**Assignment:**
All of the data, word for word and free of pictures, is the expected result.

Collected data entries
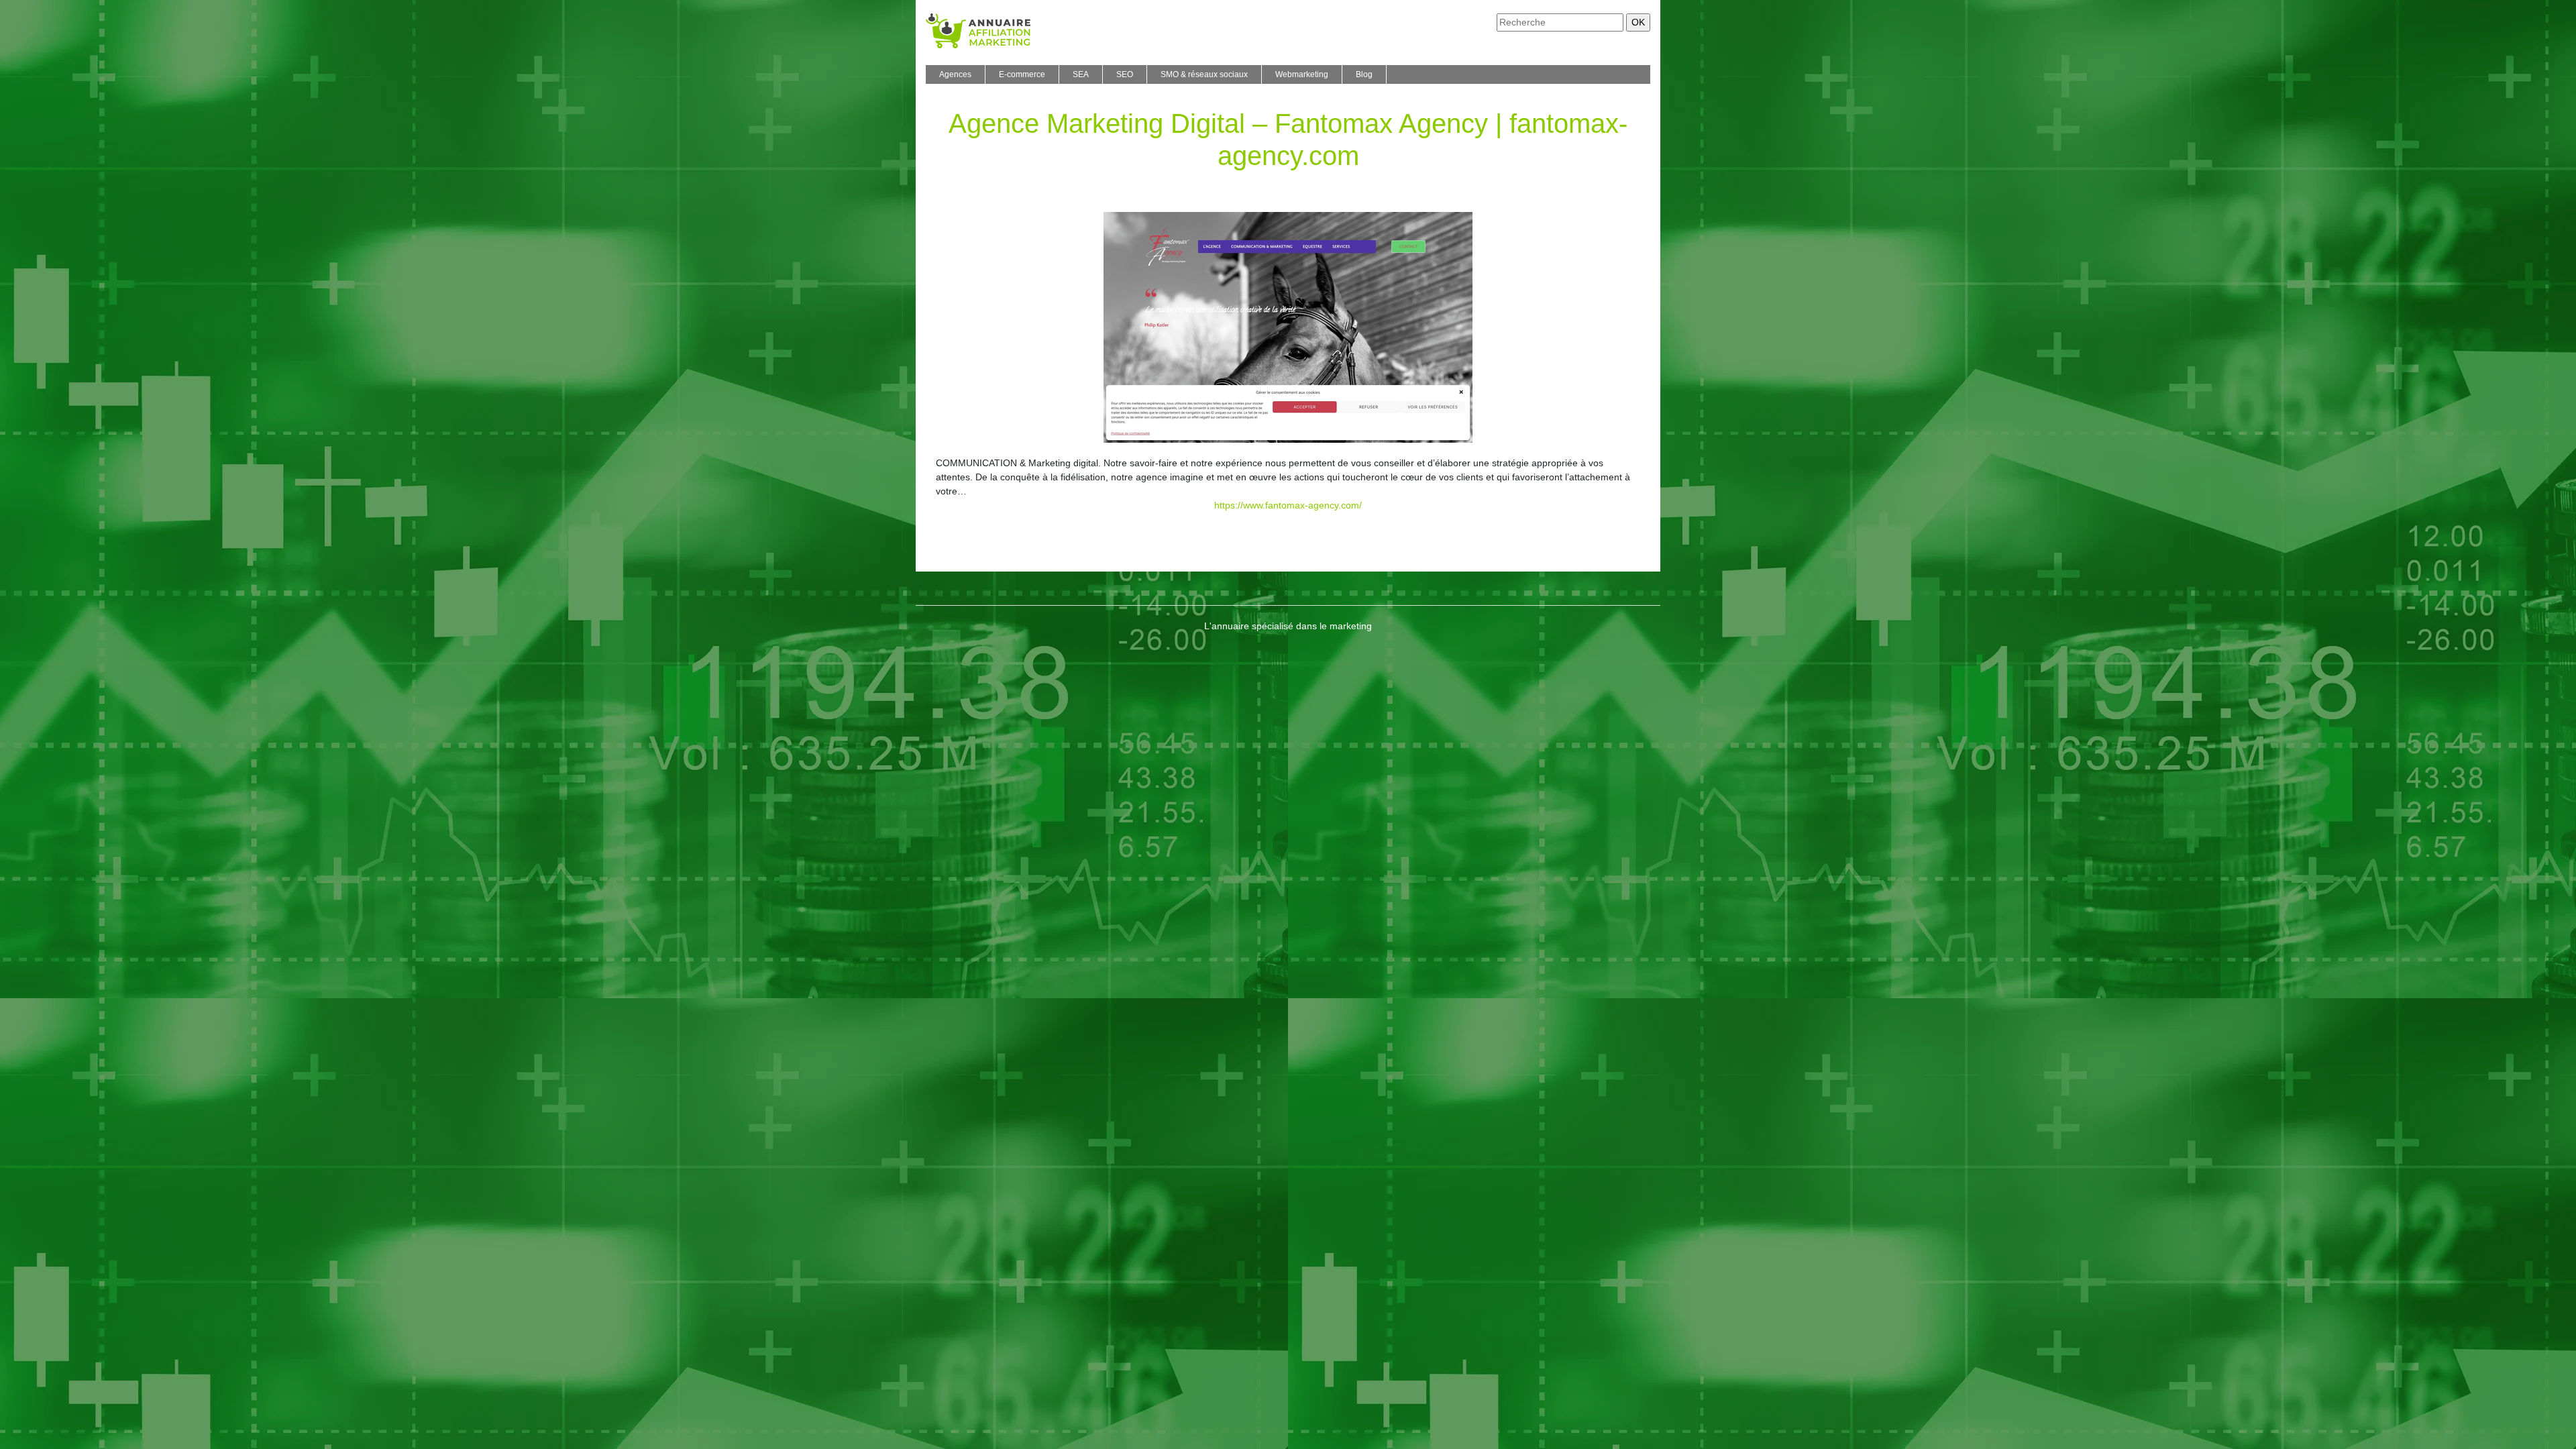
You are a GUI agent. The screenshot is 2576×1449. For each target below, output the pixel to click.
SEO (1124, 74)
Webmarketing (1301, 74)
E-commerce (1022, 74)
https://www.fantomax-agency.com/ (1288, 505)
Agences (955, 74)
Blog (1364, 74)
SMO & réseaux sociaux (1204, 74)
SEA (1081, 74)
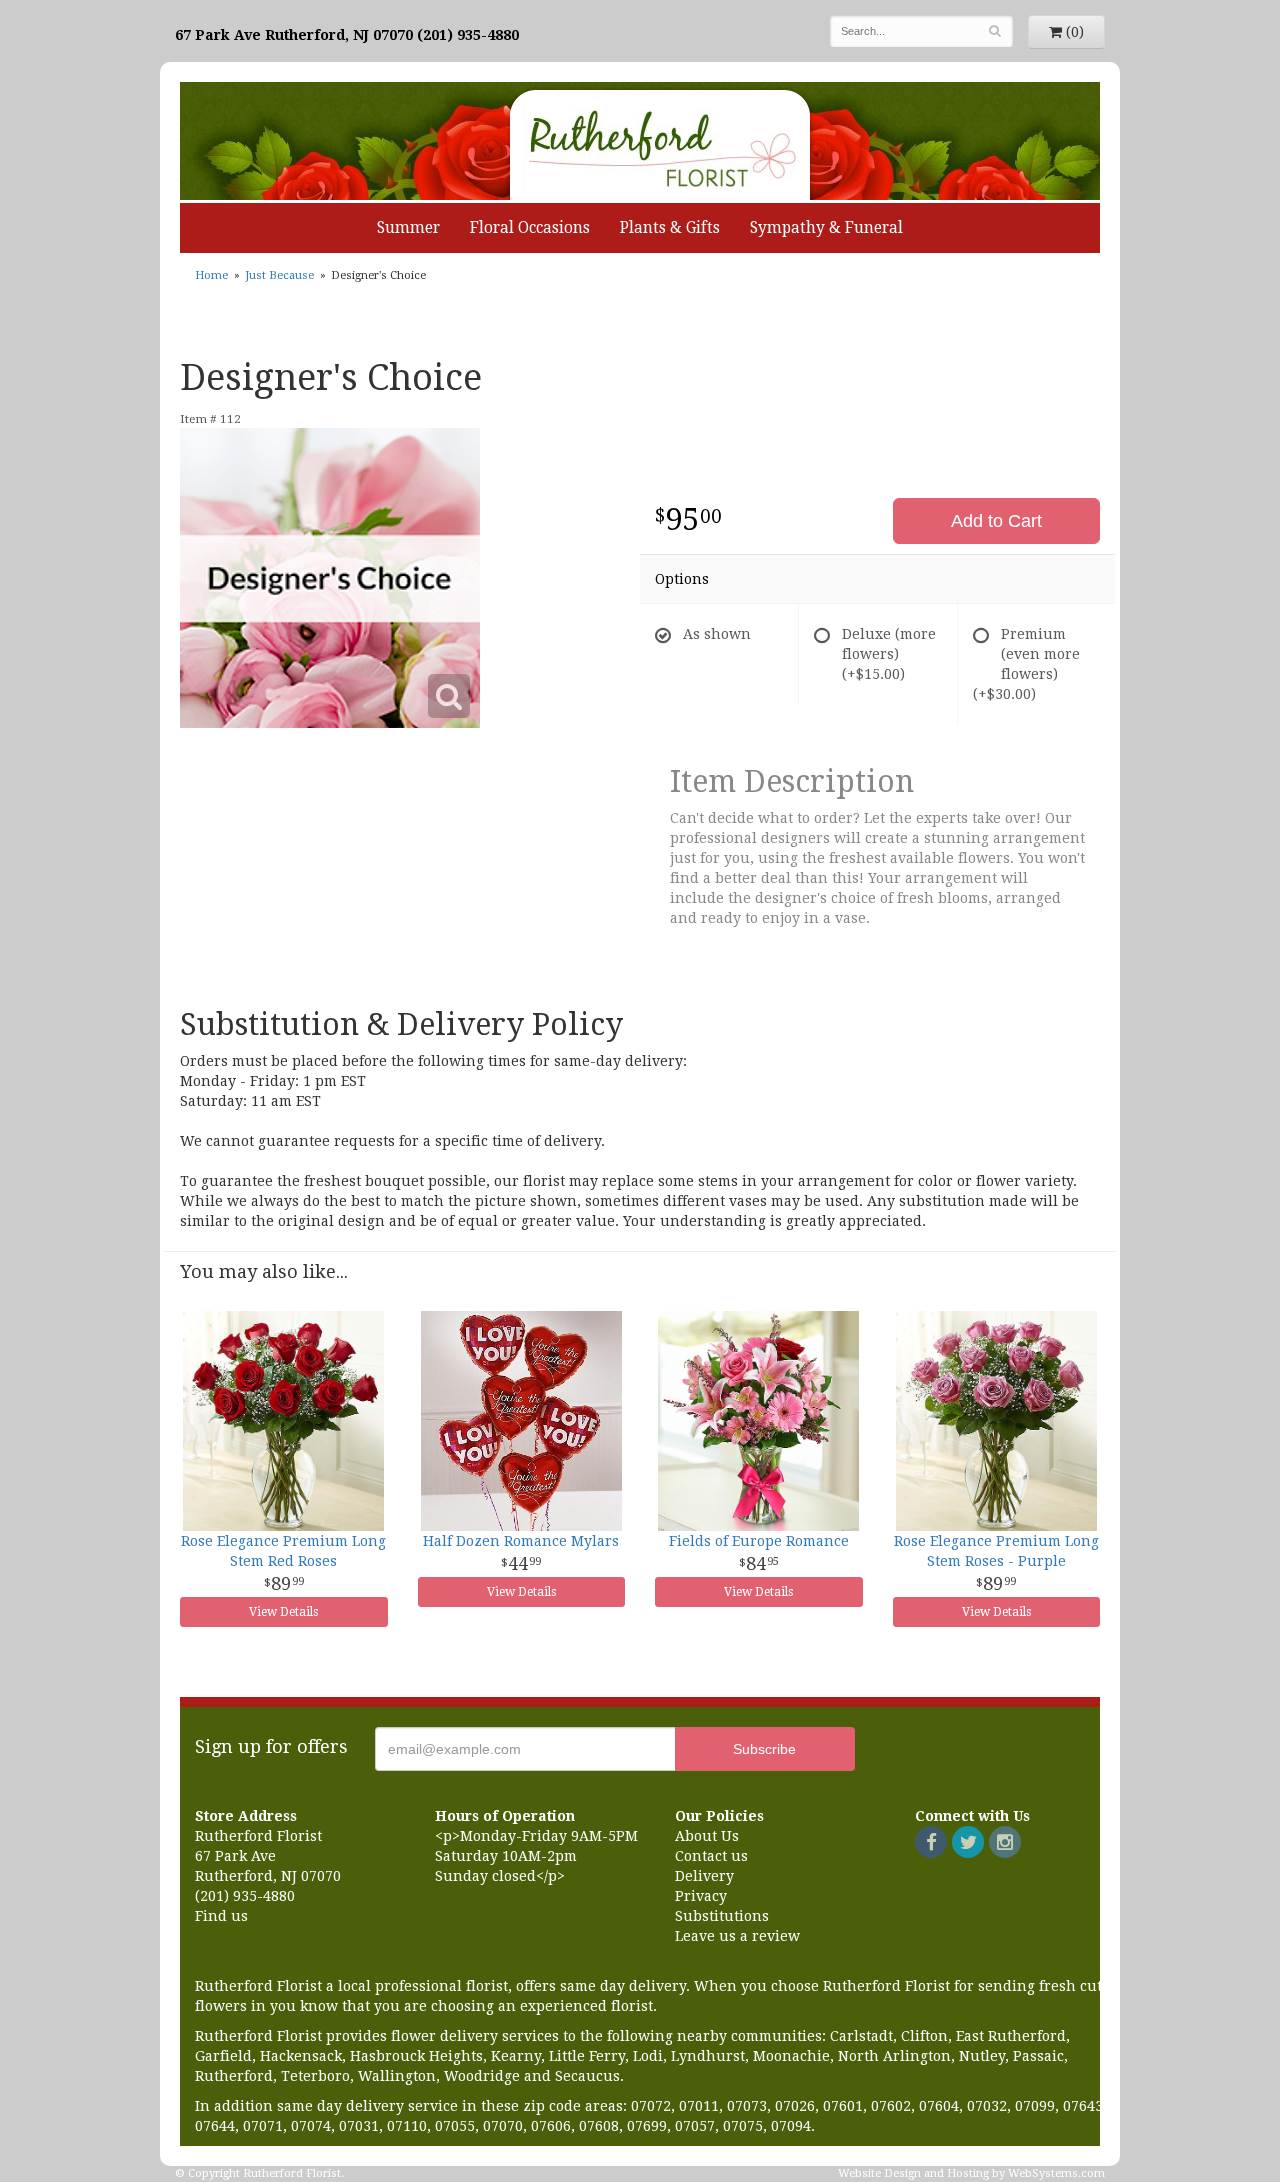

**Written response:**
You are a GUI agent. The screenshot is 2576×1449. For each target below, output the pixel to click.
SEO (1124, 74)
Webmarketing (1301, 74)
E-commerce (1022, 74)
https://www.fantomax-agency.com/ (1288, 505)
Agences (955, 74)
Blog (1364, 74)
SMO & réseaux sociaux (1204, 74)
SEA (1081, 74)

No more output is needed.